AI digest: Edge models and security reality checks
Small models get smarter, researchers tackle memory bottlenecks, and AI security moves from theory to practice.
This week brought practical advances in edge AI and some sobering reminders about security gaps that need fixing now.
Liquid AI shrinks vision-language models down to 450M parameters
Liquid AI’s new LFM2.5-VL-450M packs vision understanding, bounding box detection, and multilingual support into a model that runs locally in under 250ms. This matters because it’s actually small enough for real edge deployment whilst doing genuinely useful multimodal tasks. We’re finally seeing the payoff from all that efficiency research.
TriAttention tackles the KV cache memory wall
Researchers from MIT, NVIDIA, and Zhejiang University developed TriAttention, a compression method that maintains full attention quality whilst achieving 2.5x higher throughput. The KV cache bottleneck is what kills performance in long reasoning chains, so this could unlock much more practical deployment of reasoning models like DeepSeek-R1.
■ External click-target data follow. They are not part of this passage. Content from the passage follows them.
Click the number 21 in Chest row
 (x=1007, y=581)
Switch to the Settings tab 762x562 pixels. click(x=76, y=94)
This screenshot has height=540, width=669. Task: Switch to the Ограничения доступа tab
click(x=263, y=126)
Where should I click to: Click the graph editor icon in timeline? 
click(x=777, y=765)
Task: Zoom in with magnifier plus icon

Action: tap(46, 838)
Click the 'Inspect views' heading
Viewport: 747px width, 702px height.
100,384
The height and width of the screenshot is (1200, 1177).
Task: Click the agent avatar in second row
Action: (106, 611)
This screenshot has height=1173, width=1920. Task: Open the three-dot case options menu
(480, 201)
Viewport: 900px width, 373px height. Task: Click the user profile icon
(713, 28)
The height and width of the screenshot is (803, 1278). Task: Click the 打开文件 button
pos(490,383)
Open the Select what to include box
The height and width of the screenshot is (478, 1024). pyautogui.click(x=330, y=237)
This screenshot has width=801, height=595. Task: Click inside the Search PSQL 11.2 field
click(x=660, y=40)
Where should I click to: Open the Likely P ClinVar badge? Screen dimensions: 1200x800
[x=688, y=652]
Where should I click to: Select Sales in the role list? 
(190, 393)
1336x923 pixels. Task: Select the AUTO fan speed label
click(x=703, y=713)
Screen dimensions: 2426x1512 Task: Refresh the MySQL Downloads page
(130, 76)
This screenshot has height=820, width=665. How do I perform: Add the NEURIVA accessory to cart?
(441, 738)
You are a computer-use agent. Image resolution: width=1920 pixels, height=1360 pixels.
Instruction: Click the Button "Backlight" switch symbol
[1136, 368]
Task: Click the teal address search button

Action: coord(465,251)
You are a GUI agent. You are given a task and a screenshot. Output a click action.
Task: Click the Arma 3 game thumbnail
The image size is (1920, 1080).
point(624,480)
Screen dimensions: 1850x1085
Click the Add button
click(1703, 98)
AI models prefer guessing to asking for help
New research shows that when AI models can’t see visual information clearly, they’ll confidently make things up rather than ask users for clarification. Out of 22 models tested on ProactiveBench, almost none asked for missing information. This is exactly the kind of behaviour that breaks trust in production systems, though the researchers hint that reinforcement learning might fix it.
Violence escalates around AI leadership
Someone threw a Molotov cocktail at Sam Altman’s home at 3:45am, prompting a reflective blog post from the OpenAI CEO. Meanwhile, Anthropic is keeping its most capable model private after it found thousands of cybersecurity vulnerabilities across major operating systems. The AI race is getting messier by the week.